Earth's final resting place: A second asteroid belt around the Sun.

Earliest feasible completion date: AD 2500.

6. Destroyed by vacuum energy detonation

You will need: a light bulb

Method: Scientific theories tell us that what we may see as vacuum is only vacuum on average, and actually thriving with vast amounts of particles and antiparticles constantly appearing and then annihilating each other. It also suggests that the volume of space enclosed by a light bulb contains enough vacuum energy to boil every ocean in the world. All you need to do is figure out how to extract this energy and harness it in some kind of power plant - then surreptitiously allow the reaction to run out of control.

Earth's final resting place: a rapidly expanding cloud of particles of varying size.

Earliest feasible completion date: 2060 or so.

Source: "3001: The Final Odyssey," by Arthur C. Clarke

5. Sucked into a giant black hole

You will need: a black hole, extremely powerful rocket engines, and, optionally, a large rocky planetary body.

Method: After locating your black hole, you need get it and the Earth together. There are two methods, moving Earth or moving the black hole, though for best results you'd most likely move both at once.

Earth's final resting place: part of the mass of the black hole.

Earliest feasible completion date: I do not expect the necessary technology to be available until AD 3000.

Sources: "The Hitch Hiker's Guide To The Galaxy," by Douglas Adams; SPACE.com

4. Meticulously and systematically deconstructed

You will need: a powerful mass driver or lots of them; ready access to roughly 2*10^32J

Method: Basically, what we're going to do here is dig up the Earth and boost the whole lot of it into orbit.

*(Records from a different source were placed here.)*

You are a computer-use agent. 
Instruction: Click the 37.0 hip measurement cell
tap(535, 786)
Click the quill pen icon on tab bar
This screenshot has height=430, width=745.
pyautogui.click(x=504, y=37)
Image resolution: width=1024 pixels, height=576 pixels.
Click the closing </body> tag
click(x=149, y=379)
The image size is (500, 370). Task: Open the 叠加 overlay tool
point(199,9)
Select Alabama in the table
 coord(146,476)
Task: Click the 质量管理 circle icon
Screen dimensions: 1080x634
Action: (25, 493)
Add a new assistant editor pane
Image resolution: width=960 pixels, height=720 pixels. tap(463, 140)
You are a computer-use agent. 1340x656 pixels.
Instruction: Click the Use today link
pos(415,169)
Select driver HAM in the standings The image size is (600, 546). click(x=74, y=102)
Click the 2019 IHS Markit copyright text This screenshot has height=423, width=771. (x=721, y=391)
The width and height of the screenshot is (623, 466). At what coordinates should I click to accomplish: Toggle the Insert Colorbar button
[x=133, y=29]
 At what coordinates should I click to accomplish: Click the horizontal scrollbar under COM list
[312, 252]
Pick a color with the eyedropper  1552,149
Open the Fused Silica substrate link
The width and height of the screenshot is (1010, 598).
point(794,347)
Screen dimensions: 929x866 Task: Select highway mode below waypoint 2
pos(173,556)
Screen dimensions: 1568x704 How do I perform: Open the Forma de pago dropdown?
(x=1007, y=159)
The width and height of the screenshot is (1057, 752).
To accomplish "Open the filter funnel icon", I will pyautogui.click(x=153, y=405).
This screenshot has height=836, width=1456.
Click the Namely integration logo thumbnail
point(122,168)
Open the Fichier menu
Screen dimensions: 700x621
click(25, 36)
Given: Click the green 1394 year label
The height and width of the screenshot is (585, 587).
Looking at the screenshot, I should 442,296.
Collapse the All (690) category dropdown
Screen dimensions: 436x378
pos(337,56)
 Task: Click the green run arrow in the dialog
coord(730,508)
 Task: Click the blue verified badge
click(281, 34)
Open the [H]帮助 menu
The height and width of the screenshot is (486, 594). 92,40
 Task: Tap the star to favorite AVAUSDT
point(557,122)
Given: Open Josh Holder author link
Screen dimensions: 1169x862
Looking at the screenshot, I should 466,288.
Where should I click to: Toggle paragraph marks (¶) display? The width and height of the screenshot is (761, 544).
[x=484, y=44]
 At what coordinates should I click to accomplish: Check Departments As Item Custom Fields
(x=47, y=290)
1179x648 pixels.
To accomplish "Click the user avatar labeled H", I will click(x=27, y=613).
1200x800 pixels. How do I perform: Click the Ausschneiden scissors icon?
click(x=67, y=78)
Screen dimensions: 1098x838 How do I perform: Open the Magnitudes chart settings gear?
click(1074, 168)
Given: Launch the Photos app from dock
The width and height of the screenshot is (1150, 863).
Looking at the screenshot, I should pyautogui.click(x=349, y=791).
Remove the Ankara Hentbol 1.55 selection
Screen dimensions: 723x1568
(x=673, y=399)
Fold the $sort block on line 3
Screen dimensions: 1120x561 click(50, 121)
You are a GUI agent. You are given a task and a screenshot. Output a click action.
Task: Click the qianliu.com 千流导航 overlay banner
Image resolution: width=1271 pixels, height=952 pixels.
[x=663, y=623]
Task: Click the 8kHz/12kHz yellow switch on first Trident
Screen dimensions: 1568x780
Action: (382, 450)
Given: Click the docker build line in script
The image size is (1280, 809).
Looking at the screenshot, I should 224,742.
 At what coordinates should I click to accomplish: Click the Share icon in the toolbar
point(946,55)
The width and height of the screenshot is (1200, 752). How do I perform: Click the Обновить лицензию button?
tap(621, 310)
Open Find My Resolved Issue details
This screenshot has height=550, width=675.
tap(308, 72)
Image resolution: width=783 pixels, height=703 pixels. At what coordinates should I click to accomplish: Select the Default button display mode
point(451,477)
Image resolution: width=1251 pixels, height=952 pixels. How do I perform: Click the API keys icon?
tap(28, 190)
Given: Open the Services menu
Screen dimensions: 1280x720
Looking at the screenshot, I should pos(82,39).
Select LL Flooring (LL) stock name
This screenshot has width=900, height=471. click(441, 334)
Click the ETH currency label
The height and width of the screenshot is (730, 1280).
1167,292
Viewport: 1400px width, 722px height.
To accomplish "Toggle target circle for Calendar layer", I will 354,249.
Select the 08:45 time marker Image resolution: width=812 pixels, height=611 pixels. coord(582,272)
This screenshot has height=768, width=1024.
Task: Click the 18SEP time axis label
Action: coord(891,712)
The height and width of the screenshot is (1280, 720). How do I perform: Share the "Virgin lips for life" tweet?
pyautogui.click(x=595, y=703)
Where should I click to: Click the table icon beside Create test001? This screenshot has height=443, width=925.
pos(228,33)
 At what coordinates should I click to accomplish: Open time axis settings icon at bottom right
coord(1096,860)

A mass driver is a sort of oversized electromagnetic railgun - basically, you just load it into the driver and fire it upwards in roughly the right direction. We'd use one big enough to hit escape velocity of 11 kilometers per second even after atmospheric considerations - and launch it all into the Sun or randomly into space.

Earth's final resting place: Many tiny pieces, some dropped into the Sun, the remainder scattered across the rest of the Solar System.

Earliest feasible completion date: Ah. Yes. At a billion tons of mass driven out of the Earth's gravity well per second: 189,000,000 years.

Source: this method arose when Joe Baldwin and I knocked our heads together by accident.

3. Pulverized by impact with blunt instrument

You will need: a big heavy rock, perhaps Mars

Method: Essentially, anything can be destroyed if you hit it hard enough. The concept is simple: find a really big asteroid or planet, accelerate it up to some dazzling speed, and smash it into Earth, preferably head-on but whatever you can manage. The result: an absolutely spectacular collision, resulting in Earth and our "cue ball" being pulverized out of existence.

Earth's final resting place: a variety of roughly Moon-sized chunks of rock, scattered haphazardly across the greater Solar System.

Earliest feasible completion date: AD 2500, maybe?

Source: This method suggested by Andy Kirkpatrick

2. Eaten by von Neumann machines

You will need: a single von Neumann machine

Method: A von Neumann machine is any device that is capable of creating a copy of itself given nothing but the necessary raw materials. Create one of these that subsists almost entirely on iron, magnesium, aluminum and silicon, the major elements found in Earth's mantle and core. As the population of machines doubles repeatedly, the planet Earth will be entirely eaten up and turned into a swarm of potentially sextillions of machines.

Earth's final resting place: the bodies of the VNMs themselves, then a small lump of iron sinking into the Sun.

Earliest feasible completion date: Potentially 2045-2050, or even earlier.

Source: "2010: Odyssey Two," by Arthur C. Clarke

1. Hurled into the Sun

You will need: Earth moving equipment

Method: Hurl the Earth into the Sun. You don't actually have to literally hit the Sun (send the Earth near enough to the Sun (within the Roche limit), and tidal forces will tear it apart).

Earth's final resting place: a small globule of vaporized iron sinking slowly into the heart of the Sun.

Earliest feasible completion date: Via act of God: 25 years' time. Any earlier and we'd have already spotted the asteroid in question. Via human intervention: given the current level of expansion of space technology, 2250 at best.